Destination No. 1: The Poohsticks Bridge. For those who may need a refresher, Poohsticks is a game -- invented by Pooh -- in which the participants drop twigs off the upstream side of a bridge, then race to the downstream side to see whose stick floats through first. The bridge is at the bottom of a wooded hill a couple of miles outside Hartfield.

After a quick drive, we found the right trail and set off into the woods, keeping our eyes peeled for promising-looking twigs as we went. A mile or so down the trail, we came to the bridge, a simple wooden structure that, like many objects of celebrity, was somewhat smaller than imagined. But still, it gave me a little thrill to see it.

Twigs in hand, we took our spots on the upstream side and commenced our Poohsticks competition. We played at least four rounds, plus tiebreakers. (A tip: The secret to winning is "letting your stick drop in a twitchy sort of way," as Eeyore once explained to Tigger.)

Now onto the forest

We wandered back to the car and set off for the next stop: Ashdown Forest, a 6,000-acre protected area that lies just outside Hartfield.
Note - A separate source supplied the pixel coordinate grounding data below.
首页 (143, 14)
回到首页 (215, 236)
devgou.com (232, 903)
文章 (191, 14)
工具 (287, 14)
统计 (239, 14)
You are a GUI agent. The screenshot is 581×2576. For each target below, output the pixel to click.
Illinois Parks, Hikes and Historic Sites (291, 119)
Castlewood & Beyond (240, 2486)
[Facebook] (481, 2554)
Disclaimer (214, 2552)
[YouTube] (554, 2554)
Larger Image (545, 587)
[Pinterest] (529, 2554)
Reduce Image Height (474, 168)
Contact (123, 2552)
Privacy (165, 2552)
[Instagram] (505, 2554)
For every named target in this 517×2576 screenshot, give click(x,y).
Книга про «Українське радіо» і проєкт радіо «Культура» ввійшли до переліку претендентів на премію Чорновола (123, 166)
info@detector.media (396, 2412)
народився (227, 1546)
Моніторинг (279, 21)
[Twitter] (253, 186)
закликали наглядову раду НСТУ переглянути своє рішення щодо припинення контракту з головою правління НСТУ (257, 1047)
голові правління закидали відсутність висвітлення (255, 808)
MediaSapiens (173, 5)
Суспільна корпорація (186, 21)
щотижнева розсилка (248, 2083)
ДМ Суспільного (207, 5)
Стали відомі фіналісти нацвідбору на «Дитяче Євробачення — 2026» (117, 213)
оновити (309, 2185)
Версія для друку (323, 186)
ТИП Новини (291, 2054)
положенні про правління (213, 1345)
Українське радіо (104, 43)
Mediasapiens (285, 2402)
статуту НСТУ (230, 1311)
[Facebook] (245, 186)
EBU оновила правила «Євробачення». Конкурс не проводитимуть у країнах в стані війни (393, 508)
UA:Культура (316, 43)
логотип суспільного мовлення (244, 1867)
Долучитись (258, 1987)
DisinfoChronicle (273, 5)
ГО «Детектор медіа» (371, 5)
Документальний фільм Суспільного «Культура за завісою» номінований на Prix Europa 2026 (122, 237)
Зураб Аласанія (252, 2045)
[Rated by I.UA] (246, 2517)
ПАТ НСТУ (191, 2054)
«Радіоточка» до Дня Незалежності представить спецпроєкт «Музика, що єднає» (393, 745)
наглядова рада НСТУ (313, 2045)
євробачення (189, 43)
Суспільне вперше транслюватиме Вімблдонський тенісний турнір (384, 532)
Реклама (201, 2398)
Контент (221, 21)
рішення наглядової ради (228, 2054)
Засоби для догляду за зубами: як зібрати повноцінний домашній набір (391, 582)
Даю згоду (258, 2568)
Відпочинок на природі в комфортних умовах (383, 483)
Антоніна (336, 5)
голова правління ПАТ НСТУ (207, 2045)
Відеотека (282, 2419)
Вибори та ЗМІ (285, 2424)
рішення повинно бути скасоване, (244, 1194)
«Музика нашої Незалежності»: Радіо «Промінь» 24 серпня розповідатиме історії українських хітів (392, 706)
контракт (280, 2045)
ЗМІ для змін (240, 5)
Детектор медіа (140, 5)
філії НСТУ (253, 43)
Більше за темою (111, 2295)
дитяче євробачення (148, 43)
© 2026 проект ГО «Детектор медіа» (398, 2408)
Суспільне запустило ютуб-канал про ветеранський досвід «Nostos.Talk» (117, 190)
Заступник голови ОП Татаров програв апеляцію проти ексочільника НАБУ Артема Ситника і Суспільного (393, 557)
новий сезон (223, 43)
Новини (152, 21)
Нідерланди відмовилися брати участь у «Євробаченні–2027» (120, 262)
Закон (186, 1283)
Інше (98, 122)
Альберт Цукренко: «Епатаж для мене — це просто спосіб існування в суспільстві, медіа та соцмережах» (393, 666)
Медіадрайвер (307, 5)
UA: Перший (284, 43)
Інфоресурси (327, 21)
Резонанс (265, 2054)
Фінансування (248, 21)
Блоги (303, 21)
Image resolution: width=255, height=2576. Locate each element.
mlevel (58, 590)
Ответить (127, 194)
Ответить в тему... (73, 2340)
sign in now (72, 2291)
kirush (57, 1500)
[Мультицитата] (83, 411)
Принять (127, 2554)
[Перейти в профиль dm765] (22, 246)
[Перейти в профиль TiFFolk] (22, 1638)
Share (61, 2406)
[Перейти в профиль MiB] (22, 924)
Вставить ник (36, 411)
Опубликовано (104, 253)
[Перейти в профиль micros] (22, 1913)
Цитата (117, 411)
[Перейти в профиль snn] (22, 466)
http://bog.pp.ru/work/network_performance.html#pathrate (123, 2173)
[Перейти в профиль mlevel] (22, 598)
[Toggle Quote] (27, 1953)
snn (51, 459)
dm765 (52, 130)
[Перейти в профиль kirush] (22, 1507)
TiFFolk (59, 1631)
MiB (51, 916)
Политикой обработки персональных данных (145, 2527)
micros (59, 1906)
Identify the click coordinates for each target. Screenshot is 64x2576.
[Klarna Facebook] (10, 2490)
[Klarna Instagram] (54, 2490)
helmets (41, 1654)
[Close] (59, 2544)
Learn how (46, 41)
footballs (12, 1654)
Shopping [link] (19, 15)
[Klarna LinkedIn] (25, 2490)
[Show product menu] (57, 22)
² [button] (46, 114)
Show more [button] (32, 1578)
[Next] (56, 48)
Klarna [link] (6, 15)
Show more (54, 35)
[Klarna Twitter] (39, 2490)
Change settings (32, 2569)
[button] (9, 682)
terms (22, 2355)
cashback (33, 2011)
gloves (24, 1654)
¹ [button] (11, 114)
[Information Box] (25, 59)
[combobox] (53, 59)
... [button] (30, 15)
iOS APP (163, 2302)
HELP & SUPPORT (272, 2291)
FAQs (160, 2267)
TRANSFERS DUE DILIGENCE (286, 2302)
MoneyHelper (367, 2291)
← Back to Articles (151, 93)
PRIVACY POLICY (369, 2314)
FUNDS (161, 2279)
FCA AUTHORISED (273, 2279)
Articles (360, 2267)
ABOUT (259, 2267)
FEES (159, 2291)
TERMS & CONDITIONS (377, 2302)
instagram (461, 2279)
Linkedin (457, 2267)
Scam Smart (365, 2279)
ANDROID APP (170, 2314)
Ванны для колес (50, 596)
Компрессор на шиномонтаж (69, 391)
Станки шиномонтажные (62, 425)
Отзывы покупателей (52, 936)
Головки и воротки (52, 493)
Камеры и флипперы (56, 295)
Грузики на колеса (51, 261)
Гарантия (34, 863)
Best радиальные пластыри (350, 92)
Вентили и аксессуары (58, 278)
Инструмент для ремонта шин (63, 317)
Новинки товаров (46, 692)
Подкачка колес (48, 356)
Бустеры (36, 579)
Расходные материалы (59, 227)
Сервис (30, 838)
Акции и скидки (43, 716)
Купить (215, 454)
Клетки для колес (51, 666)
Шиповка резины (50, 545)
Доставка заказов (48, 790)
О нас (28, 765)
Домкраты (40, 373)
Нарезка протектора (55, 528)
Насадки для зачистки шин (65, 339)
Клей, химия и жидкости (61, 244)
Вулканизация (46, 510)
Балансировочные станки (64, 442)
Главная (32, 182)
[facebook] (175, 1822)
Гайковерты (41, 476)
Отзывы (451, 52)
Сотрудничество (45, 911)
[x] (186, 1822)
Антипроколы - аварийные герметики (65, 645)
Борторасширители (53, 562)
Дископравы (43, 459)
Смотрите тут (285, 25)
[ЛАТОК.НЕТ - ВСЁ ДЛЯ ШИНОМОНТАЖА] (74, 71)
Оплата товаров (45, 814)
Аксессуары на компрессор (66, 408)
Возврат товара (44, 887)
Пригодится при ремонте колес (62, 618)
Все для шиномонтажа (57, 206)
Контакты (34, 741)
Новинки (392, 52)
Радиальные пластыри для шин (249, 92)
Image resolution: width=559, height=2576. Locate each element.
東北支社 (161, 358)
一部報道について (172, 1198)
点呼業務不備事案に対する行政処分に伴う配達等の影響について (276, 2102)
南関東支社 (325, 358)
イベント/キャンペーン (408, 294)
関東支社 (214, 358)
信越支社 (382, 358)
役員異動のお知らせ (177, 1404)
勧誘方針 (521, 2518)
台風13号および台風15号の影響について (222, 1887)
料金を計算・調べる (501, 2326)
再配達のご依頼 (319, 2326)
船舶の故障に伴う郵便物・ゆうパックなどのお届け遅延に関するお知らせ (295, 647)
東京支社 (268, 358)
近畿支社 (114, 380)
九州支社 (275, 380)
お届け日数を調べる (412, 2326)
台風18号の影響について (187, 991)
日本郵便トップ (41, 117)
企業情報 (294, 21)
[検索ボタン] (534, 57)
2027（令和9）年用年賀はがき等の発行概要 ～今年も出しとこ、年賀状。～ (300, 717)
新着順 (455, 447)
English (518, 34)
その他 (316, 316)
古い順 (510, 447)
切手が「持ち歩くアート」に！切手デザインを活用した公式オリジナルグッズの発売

Milne and his son, Christopher Robin, spent many hours wandering through the forest in the 1920s, and it was here that the beloved Pooh illustrator E.H. Shepard came for inspiration.

Today, the forest is home to many spots of interest to Pooh fans -- assuming, that is, that you know where to look. We set off on our walk, guide in hand, and kept our eyes peeled for our first point of interest, the Enchanted Place, which we encountered at the top of the highest hill. We paused for a good half-hour in that magical little circle of forest, but there were other spots to find.

And find them we did: We saw the Cunning Trap to catch a Heffalump (but that ended up catching Pooh), as well as the Sandy Pit Where Roo Plays, which really is quite sandy. In the bottom of a little valley, we discovered the North Pole (including the spot where Roo fell in), as well as Eeyore's Gloomy Place, which Milne rightly describes as "Rather Boggy and Sad." And looking across to the next hill, we could see the Hundred Acre Wood, which is where Owl lived, in a house with a bell pull and a doorknocker.

We carried Milne's two most famous books, "Winnie-the-Pooh" and "The House at Pooh Corner," with us as we walked, and we enjoyed rereading the stories as we encountered their settings. But even apart from all things Pooh, the area was beautiful in its own right, with its shady streams, quiet forest corners and fields of wind-swept purple heather.

At one point, a sudden clearing in the trees revealed a lovely view to the north and west. And there in the middle of the clearing we saw the memorial stone that honors both Milne and Shepard. The stone is placed at the precise spot where, according to Christopher Robin, who died in 1996, his father liked to pause for a rest and admire the view.

The walk finished and our pilgrimage complete, we passed through Hartfield one last time. We stopped for a meal at the Anchor Inn, off the village's main street.

It might have been because of all that walking, or maybe it was the sun and wind followed by a hearty meal, but sitting there sipping my soup beside the pub's 500-year-old fireplace, I suddenly found myself in a daydreamy sort of mood.

This would be a lovely place to write, I thought -- and I imagined Milne sitting quietly in a corner, scratching away at his notebook. And then I started to think about Pooh in a nostalgic kind of way, almost missing this comfortable little corner of England before we had even left it.